Will this work for a situation like this one?
- An entity with 1000 attributes
- I want to query all the instances of the entity and 100 of those attributes, where some of them have it some don't.
The has?
could achieve that. I also like the get $a->required1.username
(@maydanw not sure why you add the required
part 🤔) but I must admit i don't understand the optional {}
With @maydanw's proposal has
would be ALWAYS a constraint, and the get notation would just grab extra attributes (required or not). They change absolutely nothing in the constraints, so i don't see the point of adding them in the constraints...
I guess adding them in the constraints open the door to use them in other lines, but that would be an extra step... And probably way more complicated to code than just "ok, now that you got the result, just grab the values of these X attributes"
So just another extra idea of a different way by adding an extra type of query 'fetch'
Examples:
example match with optional attributes:
match $e isa employee; #constraints
fetch $e has name $name, has email $email;
example deletion where we want to delete attributes if they are there:
match $e isa employee; #constraints
fetch $e has name $name, has email $email;
delete $e has $name, has $email
This would be another way to treat constraints and fetches as different things
We could also extend optionals to include them in insert or delete blocks:
match
$p ... <conditions...: optional { $p has name $a1; }; optional { $r1 ($p, $q) isa rel-type;}; optional { $new-attr "value" isa attribute; }
delete
optional { $p has $a1; }; optional { $r1 isa relation; }
insert
optional { $p has $new-attr; }
In inserts, the optionals should execute if all required input variables are defined. Match optionals should return a value for each variable if they find matching data.
We could also extend optionals to include them in insert or delete blocks:
match $p ... <conditions>...: optional { $p has name $a1; }; optional { $r1 ($p, $q) isa rel-type;}; optional { $new-attr "value" isa attribute; } delete optional { $p has $a1; }; optional { $r1 isa relation; } insert optional { $p has $new-attr; }
In inserts, the optionals should execute if all required input variables are defined. Match optionals should return a value for each variable if they find matching data.
If I understood correctly, this will allow sending updates without the match query beforehand which can be beneficial yet somewhat dangerous.
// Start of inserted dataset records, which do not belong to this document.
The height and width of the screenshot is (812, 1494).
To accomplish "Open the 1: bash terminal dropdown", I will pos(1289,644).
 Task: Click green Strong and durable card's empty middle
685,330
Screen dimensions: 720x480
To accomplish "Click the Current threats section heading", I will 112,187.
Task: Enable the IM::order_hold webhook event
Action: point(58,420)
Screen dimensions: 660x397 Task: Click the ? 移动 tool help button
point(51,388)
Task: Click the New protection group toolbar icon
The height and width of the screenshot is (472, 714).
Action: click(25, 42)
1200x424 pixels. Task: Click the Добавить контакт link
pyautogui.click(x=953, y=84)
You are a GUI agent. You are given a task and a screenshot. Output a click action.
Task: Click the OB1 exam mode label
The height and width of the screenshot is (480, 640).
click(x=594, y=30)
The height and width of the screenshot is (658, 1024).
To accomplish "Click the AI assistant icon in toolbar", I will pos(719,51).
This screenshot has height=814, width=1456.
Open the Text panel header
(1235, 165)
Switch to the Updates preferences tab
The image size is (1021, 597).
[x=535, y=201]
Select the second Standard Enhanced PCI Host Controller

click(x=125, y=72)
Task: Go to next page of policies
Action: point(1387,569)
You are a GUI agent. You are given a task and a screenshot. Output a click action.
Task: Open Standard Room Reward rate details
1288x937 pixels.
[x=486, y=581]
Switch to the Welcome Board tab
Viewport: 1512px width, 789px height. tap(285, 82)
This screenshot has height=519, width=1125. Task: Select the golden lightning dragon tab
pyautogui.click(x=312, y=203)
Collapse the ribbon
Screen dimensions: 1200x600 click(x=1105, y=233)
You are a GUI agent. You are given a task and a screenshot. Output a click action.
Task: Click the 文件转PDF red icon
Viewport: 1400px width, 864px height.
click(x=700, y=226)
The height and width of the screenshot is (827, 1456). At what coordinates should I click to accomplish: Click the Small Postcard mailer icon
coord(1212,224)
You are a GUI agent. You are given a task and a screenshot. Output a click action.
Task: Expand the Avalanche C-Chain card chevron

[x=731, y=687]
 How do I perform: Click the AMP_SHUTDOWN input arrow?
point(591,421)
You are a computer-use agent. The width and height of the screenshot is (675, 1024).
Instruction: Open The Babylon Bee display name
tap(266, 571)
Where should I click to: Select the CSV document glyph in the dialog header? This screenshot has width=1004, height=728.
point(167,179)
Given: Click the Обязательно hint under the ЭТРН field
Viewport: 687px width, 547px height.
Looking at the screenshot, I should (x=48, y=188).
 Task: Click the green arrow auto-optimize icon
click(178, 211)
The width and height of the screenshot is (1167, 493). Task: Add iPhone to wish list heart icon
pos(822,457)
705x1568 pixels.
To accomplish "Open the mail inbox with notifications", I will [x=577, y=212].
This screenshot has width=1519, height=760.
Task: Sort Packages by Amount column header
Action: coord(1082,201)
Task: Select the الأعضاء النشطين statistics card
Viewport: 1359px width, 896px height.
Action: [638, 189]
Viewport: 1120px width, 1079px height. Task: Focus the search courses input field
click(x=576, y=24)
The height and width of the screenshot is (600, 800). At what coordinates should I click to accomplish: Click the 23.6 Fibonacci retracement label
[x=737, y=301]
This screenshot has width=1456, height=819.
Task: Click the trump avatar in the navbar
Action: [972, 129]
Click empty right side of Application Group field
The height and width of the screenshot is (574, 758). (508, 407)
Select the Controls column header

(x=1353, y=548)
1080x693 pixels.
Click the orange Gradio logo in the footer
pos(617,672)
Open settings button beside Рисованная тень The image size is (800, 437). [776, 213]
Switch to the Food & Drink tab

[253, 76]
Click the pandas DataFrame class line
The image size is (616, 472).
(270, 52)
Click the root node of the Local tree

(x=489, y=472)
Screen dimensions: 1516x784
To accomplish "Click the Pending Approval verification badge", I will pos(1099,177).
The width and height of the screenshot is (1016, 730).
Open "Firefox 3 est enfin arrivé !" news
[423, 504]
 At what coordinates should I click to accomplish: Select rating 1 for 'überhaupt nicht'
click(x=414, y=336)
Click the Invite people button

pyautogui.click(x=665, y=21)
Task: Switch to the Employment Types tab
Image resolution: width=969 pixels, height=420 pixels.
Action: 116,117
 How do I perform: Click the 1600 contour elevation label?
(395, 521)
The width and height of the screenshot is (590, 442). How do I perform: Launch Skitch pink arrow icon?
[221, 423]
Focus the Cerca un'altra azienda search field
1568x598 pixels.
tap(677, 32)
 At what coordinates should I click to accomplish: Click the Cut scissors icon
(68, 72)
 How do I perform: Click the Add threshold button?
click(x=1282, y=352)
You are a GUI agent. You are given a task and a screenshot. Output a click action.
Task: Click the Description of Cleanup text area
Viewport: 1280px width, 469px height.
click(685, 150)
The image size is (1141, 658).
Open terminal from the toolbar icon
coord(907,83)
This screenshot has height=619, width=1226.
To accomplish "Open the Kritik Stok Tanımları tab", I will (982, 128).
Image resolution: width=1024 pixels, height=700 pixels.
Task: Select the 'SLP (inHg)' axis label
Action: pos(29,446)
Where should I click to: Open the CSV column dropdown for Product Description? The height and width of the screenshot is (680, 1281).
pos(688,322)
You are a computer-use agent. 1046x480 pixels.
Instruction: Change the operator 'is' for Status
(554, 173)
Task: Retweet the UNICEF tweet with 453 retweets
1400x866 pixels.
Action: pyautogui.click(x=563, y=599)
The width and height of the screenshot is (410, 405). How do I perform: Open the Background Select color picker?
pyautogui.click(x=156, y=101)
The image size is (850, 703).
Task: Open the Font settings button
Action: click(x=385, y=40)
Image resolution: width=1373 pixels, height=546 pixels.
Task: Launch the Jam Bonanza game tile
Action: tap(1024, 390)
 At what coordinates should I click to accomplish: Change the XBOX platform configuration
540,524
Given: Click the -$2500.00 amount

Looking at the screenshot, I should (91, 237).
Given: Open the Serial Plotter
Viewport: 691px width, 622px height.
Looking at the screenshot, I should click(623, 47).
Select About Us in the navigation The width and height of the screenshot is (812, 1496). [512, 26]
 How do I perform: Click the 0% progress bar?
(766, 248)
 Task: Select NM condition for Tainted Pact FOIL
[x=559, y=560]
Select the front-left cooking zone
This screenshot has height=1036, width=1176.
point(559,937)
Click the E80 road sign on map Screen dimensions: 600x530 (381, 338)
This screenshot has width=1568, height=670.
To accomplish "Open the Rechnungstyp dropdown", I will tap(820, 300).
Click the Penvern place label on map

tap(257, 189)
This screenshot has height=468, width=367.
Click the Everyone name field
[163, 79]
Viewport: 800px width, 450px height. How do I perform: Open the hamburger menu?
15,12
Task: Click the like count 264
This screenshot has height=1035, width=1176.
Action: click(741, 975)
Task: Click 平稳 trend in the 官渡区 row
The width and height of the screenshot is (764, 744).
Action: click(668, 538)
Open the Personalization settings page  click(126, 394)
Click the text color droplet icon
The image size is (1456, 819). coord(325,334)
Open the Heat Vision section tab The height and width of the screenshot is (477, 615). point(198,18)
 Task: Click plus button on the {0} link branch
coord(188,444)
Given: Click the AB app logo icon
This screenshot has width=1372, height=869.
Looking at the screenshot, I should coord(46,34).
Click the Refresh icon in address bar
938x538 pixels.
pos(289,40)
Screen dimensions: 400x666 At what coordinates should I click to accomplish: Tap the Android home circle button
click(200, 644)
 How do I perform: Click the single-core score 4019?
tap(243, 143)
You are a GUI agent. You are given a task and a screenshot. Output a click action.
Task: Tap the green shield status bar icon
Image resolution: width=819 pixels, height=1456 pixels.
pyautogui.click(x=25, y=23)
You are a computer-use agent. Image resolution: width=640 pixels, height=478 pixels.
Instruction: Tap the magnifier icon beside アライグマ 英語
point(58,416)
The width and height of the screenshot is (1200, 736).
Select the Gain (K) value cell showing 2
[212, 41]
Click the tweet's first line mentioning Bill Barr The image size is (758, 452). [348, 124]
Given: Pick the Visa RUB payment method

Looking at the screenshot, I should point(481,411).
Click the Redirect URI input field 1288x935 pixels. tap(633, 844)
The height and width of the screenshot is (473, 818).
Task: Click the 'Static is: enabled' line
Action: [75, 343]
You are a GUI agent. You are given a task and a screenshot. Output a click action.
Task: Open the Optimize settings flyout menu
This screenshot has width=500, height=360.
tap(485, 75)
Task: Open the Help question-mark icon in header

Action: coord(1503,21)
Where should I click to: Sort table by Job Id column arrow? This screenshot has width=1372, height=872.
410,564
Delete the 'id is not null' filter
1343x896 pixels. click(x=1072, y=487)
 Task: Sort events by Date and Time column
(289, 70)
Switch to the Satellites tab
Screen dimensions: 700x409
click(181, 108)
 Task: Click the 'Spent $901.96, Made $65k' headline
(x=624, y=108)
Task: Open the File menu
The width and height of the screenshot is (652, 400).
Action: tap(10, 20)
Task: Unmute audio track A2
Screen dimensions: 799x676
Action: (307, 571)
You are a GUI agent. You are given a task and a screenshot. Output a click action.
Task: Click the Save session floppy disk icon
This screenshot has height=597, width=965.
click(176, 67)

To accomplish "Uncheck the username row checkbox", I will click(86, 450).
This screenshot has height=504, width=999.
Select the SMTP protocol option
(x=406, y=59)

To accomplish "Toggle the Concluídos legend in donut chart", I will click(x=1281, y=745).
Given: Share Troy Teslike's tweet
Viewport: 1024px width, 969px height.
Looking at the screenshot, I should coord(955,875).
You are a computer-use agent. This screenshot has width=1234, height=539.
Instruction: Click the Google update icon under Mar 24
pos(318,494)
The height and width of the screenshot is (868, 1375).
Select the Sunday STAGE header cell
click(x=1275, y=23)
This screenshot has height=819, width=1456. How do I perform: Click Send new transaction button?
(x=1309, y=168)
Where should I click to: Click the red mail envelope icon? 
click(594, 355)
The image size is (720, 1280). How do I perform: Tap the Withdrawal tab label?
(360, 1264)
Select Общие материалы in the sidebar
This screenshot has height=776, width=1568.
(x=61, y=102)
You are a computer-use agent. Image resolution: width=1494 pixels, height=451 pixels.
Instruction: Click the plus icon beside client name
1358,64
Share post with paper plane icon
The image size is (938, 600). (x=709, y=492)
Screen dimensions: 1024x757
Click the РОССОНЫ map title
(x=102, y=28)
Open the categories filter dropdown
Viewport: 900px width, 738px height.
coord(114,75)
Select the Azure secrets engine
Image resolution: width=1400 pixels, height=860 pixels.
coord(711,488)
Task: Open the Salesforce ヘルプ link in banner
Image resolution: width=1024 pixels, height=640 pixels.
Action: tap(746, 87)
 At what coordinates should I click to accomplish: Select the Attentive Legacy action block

In such a case the returned value should be very clear what indeed updated.
We could also extend optionals to include them in insert or delete blocks:
An alternative to insert the optionals inside match / delete / insert would be to do it the other way around, which opens a lot of possibilities:
Example 1:
Unlink all players from two optional roles, and replace one of those if it has anything linked to it. As an extra, delete an attribute that is also optional and will not break the stream if it is not there:
match
$r ($roleType:$player) isa process, has id in [1,2];
#unlink in one single query, all players of two optional roles in a relation
optional {
match
$roleType type process:interviews;
delete
$r (interview: $player)
}
optional {
match
$roleType type process:candidate;
delete
$r ( candidate: $player);
}
# Second role is actually replaced (or adding a first one if there is none linked)
insert
$newCandidate isa Person, has id 'Ann';
$r ( candidate: $newCandidate);
# also $r has an optional attribute that will be deleted if it is there
optional {
match
$r has optionalAttribute $att;
delete
$r has $att
}
Example 2:
A second example where optional is used from the root and where variables are shared even between siblings:
#parelel optionals in the root, with shared variables
optional {
match
$p1 isa process has id 1;
insert
$j1 isa job, has id 'j1';
$c isa candidate, has name 'Bob';
$p1 (job: $j1, candidate:$c);
}
optional {
match
$p2 isa process has id 2;
insert
$j2 isa job, has id 'j2';
# As $c is defined in a sibling, it might be empty. No problem, if it is the case, only $j2 is linked.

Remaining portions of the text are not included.